I’ve been look­ing into crowds and mobs, seek­ing to iden­tify ele­ments com­mon to pos­i­tive large-group expe­ri­ences. This week, I picked up Barbara Ehrenreich’s “Dancing in the Streets: A History of Collective Joy,” look­ing for answers.

During truly ecsta­tic events, par­tic­i­pants have the sen­sa­tion of merg­ing with the group, becom­ing part of a larger whole, and hav­ing the “expe­ri­ence of self-loss in the crowd.” With the tem­po­rary loss of indi­vid­ual iden­tity comes the tem­po­rary loss of indi­vid­ual respon­si­bil­ity. Inhibitions are low­ered and moral judge­ment may be impaired, since “the crowd” acts as one force. This explains how ordi­nary, gen­er­ally moral peo­ple can riot, and how straight-laced con­ser­v­a­tives can let it all hang out at Mardi Gras. (Yes, alco­hol plays a role, too, accel­er­at­ing the low­er­ing of inhi­bi­tions and an increased sense of con­nec­tion with others.)

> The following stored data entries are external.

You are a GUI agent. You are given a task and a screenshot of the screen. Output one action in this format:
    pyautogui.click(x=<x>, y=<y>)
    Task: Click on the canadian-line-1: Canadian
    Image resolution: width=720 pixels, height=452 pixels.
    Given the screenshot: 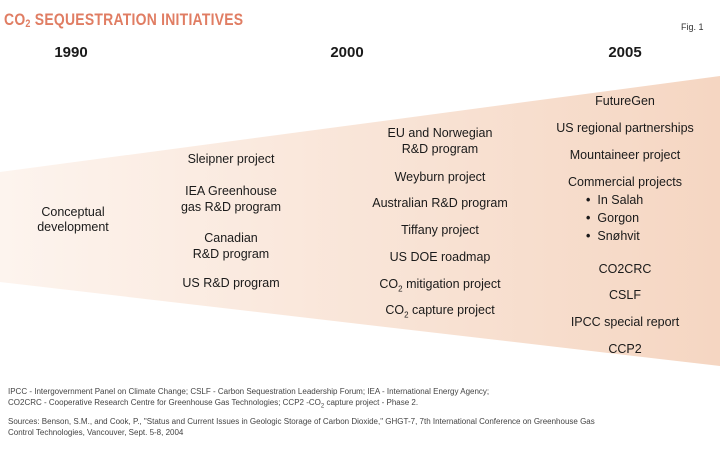 What is the action you would take?
    pyautogui.click(x=231, y=238)
    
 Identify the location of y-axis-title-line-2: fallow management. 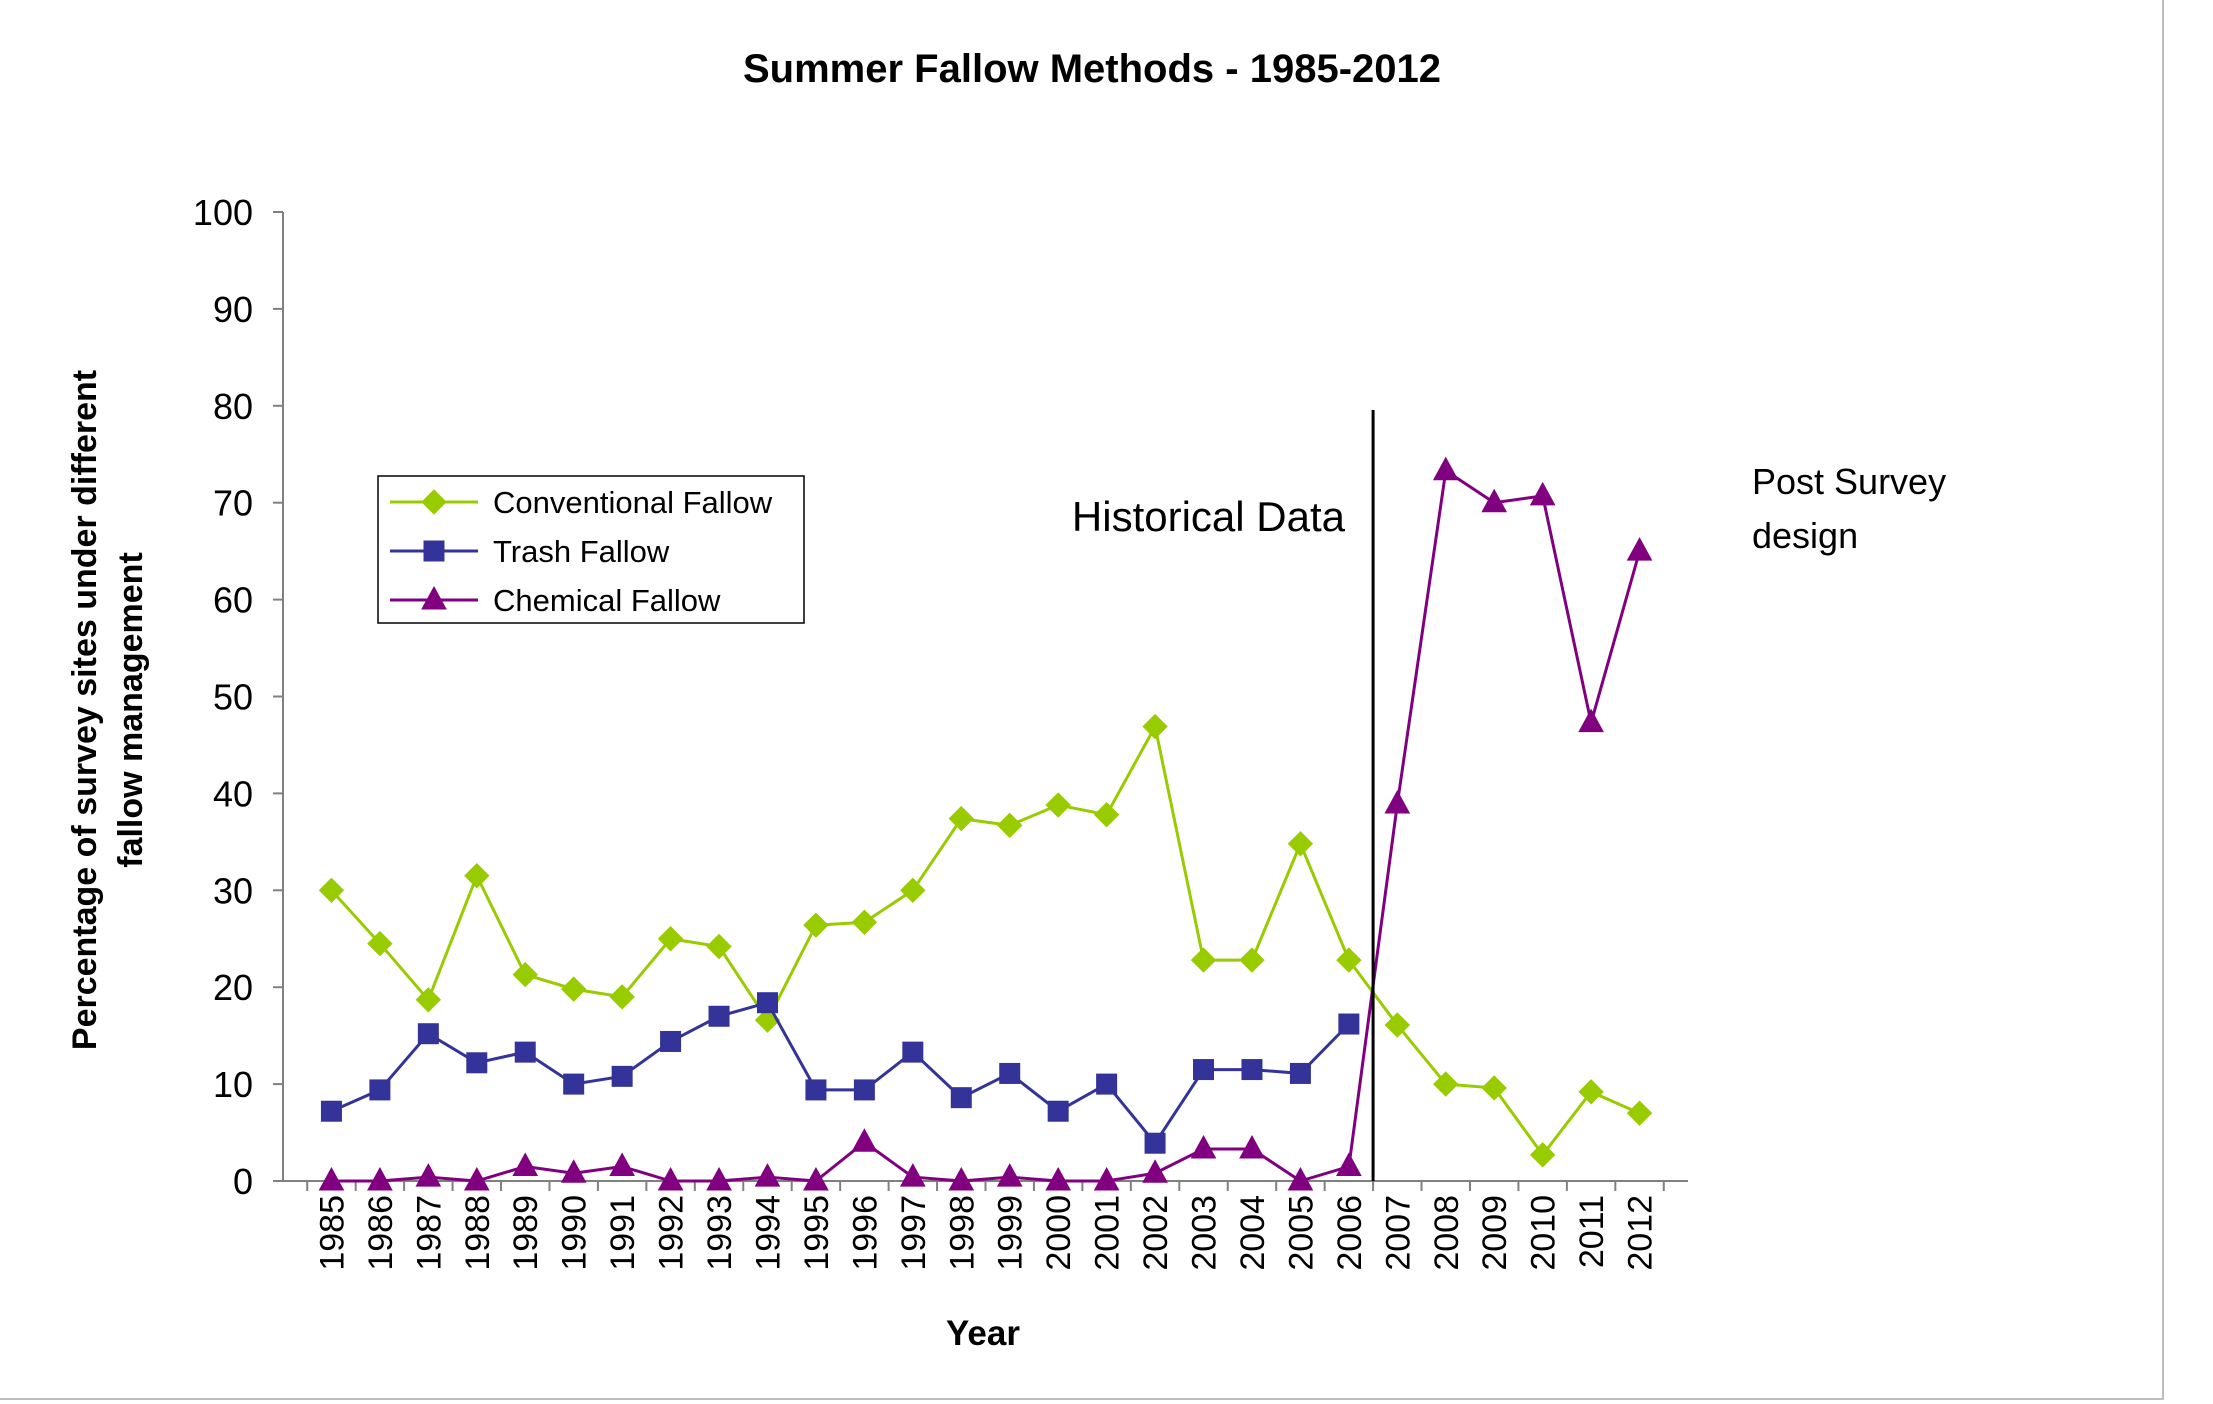
(131, 710).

Ehrenreich observes that instances of col­lec­tive ecstasy are very much non-hierarchical:

Hierarchy, by its nature, estab­lishes bound­aries between people--who can go where, who can approach whom, who is wel­come, and who is not. Festivity breaks the bound­aries down. …

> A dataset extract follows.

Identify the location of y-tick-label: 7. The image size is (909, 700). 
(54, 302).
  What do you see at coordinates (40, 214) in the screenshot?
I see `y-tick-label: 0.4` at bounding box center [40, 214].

While hier­ar­chy is about exclu­sion, fes­tiv­ity gen­er­ates inclu­sive­ness. The music invites every­one to dance; shared food briefly under­mines the priv­i­lege of class. … At the height of the fes­tiv­ity, we step out of our assigned roles and statuses--of gen­der, eth­nic­ity, tribe, and rank--and into a brief utopia defined by egal­i­tar­i­an­ism, cre­ativ­ity, and mutual love.

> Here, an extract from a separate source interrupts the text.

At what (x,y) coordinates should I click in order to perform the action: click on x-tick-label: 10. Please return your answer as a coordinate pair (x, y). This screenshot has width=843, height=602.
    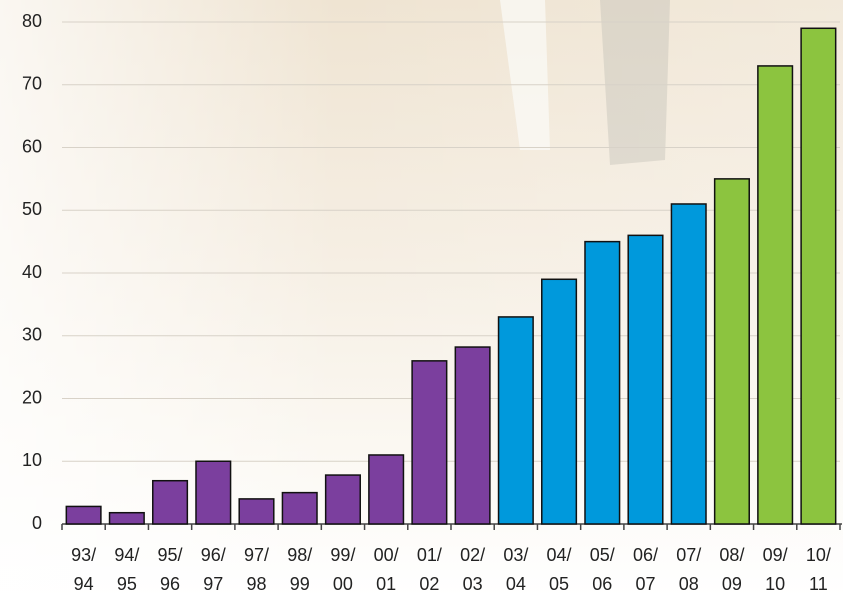
    Looking at the image, I should click on (775, 584).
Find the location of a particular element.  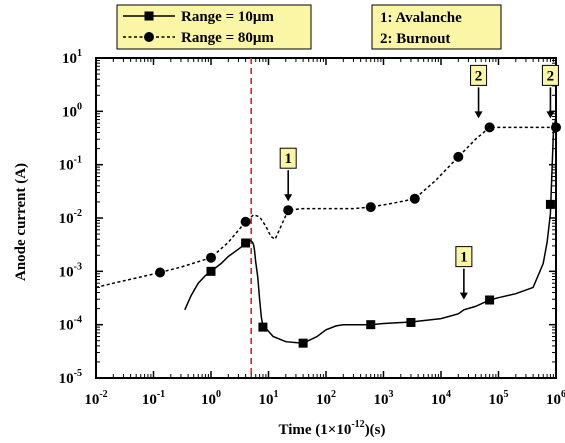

Ehrenreich refers to our mod­ern era as the “post­fes­tive” era, since cen­turies of hier­ar­chi­cal civ­i­liza­tion have all but elim­i­nated the class-undermining expres­sions of par­tic­i­pa­tory joy that threaten it.

Given that, how can we design expe­ri­ences of col­lec­tive joy for a post­fes­tive people?